Symantec, incidentally, was proud to inform us that its very same
JVM had been licensed by Sun for inclusion
into the official Sun
JDK 1.1. Interesting.
In the Meantime...
Quite undeterred, the rest of the Java industry marches on.
Sun, interestingly enough, has managed
to run afoul of one of the most prominent standard-setting organizations
in the world.

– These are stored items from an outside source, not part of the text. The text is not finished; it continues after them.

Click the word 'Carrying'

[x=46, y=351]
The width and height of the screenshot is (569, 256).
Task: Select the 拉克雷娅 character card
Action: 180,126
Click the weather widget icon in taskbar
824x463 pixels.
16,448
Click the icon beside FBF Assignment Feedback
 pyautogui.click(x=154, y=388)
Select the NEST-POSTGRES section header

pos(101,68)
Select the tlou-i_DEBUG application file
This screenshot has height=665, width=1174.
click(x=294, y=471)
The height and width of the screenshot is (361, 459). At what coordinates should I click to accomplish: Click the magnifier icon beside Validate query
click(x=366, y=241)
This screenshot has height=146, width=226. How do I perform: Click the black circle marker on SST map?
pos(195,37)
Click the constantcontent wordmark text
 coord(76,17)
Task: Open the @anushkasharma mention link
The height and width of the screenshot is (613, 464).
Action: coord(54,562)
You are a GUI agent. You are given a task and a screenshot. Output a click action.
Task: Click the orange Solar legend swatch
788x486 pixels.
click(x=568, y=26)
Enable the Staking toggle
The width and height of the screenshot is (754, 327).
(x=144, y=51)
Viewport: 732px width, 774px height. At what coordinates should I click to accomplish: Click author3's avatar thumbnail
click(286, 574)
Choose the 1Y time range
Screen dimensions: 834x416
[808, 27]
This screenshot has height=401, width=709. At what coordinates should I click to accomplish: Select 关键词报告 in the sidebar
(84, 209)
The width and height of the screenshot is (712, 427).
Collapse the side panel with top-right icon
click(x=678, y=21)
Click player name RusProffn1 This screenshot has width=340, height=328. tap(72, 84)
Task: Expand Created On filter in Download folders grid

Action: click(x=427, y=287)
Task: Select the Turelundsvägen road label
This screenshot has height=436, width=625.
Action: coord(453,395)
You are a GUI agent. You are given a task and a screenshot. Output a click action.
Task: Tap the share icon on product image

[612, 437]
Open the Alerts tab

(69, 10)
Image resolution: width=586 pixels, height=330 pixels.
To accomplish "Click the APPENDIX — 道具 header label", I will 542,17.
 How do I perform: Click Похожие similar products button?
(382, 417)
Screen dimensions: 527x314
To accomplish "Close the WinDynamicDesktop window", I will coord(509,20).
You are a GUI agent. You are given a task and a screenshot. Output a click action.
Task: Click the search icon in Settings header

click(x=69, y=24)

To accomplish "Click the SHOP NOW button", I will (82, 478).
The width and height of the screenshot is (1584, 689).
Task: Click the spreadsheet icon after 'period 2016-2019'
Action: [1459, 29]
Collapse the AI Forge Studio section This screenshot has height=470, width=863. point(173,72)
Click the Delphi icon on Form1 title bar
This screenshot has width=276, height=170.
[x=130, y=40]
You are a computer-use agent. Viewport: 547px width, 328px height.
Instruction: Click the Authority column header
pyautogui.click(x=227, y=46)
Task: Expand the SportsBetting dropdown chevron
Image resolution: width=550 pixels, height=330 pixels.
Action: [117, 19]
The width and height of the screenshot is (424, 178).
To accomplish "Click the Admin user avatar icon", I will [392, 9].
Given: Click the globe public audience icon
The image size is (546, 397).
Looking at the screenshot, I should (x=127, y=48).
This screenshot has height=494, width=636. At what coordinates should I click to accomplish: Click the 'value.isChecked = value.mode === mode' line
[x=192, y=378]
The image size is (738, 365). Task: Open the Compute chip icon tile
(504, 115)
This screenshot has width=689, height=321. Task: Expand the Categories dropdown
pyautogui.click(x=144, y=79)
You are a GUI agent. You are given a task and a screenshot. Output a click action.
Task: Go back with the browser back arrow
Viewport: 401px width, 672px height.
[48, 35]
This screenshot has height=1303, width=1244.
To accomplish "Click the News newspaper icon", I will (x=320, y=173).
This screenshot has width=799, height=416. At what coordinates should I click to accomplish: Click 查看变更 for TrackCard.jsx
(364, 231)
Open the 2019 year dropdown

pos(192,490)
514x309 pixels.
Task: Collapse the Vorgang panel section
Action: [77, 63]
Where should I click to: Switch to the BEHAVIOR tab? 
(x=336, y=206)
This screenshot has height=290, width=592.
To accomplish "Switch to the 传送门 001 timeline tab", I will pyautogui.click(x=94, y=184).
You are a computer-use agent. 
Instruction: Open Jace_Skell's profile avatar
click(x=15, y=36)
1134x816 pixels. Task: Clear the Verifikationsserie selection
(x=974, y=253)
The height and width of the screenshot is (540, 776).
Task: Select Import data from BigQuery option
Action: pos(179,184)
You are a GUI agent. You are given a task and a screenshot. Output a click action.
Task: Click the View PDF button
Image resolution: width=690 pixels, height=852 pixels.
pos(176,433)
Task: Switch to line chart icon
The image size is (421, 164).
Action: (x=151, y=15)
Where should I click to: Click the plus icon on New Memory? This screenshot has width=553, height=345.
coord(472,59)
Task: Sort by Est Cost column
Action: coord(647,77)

Due to the flurry of acronyms and hype about the decision,
it's been hard to make sense of the ramifications, but in fact we consider
the consequences to be rather negligible.
Economic interests have a way of rendering standards bodies unimportant, and
the Web itself is perhaps the best indication of that.
However, for the curious: the U.S. group responsible for American
positions on international standards failed to stamp approval on Sun's
Java proposal to the ISO/IEC--a very
venerable international standards body that has no doubt affected our
lives in countless ways we don't even realize.
The issues surrounding the rejection basically relate to Sun's desire to
continue to own Java and
control its development--quite an ordinary thing for Sun to want to do,
and quite an unusual state of affairs for the standards bodies in question.
Regardless of the philosophical merit of the arguments put forth, Sun
has blamed the decision on Microsoft's
influence with the committee, and Microsoft is doing what it does best:
gloating.
On another front, Microsoft, while already being threatened with revocation
of its Java license by Sun (for not honoring the Java standard), has
introduced J/Direct--a new set of classes coupled with JVM modifications
that will only exist in the Microsoft JVM with the stated
goal of providing an "alternative" to the current system within Java for
interacting with native application libraries.
Microsoft has said some interesting and amusing things on the subject, and
we'll relish in
eviscerating Microsoft's latest attempt at hijacking the Java standard in
coming weeks.
Sun and Netscape, meanwhile, continue to focus their attention on the
rather dubious matter of Foundation Classes. For those keeping count, there's
now three sets of them: Microsoft's Application
Foundation Classes, Netscape's Internet
Foundation Classes, and Sun's Java
Foundation Classes.
In short, these are all the fruits of another attempt
to subvert the Java standard--in this case, by attempting to jump ahead
of it. All of these packages offer "enhancements" to the 1.0 API (typically
interface-related), which largely duplicate the capabilities of the 1.1
standard.
This, too, has provided us with a lot of humorous reading material,
and we'll be back to study the phenomenon in depth soon . . . so stay
tuned.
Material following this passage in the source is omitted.